WORK TASK
Give back only the lines from the one with "子育て (25, 2244)" through the last line of the data, exactly as they appear.
%%
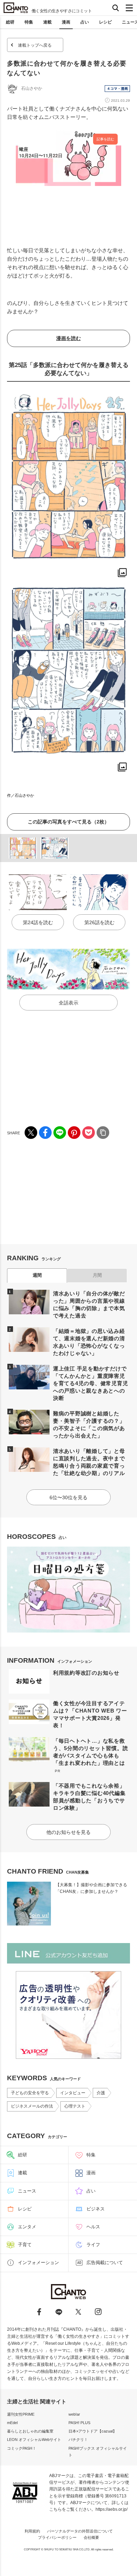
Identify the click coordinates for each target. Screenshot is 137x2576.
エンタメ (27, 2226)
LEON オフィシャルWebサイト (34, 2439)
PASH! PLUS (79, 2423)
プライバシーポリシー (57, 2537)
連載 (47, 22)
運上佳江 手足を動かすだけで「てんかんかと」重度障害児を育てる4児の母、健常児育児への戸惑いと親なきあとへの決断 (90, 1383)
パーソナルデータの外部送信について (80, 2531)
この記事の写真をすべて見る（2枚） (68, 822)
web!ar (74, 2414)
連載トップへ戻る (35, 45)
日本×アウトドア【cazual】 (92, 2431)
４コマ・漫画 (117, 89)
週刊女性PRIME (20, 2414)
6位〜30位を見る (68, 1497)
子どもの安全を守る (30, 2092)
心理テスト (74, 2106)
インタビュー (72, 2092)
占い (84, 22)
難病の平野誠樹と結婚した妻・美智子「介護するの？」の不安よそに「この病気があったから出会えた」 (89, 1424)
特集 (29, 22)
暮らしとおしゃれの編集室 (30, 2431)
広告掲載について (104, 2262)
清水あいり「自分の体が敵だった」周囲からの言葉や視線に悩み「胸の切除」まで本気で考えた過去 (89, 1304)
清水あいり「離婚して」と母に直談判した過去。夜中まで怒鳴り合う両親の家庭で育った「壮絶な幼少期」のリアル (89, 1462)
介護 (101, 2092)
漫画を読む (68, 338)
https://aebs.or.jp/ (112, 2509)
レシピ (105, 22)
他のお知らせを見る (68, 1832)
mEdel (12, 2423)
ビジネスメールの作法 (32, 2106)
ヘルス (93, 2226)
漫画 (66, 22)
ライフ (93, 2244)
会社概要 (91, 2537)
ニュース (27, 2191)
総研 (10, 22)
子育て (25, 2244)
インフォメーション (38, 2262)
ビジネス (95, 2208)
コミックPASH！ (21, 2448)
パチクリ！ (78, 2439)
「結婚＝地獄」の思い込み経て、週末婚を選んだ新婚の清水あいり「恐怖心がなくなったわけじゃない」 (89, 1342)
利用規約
%%
WORKED SOLUTION
子育て (25, 2244)
インフォメーション (38, 2262)
ビジネス (95, 2208)
コミックPASH！ (21, 2448)
パチクリ！ (78, 2439)
「結婚＝地獄」の思い込み経て、週末婚を選んだ新婚の清水あいり「恐怖心がなくなったわけじゃない」 (89, 1342)
利用規約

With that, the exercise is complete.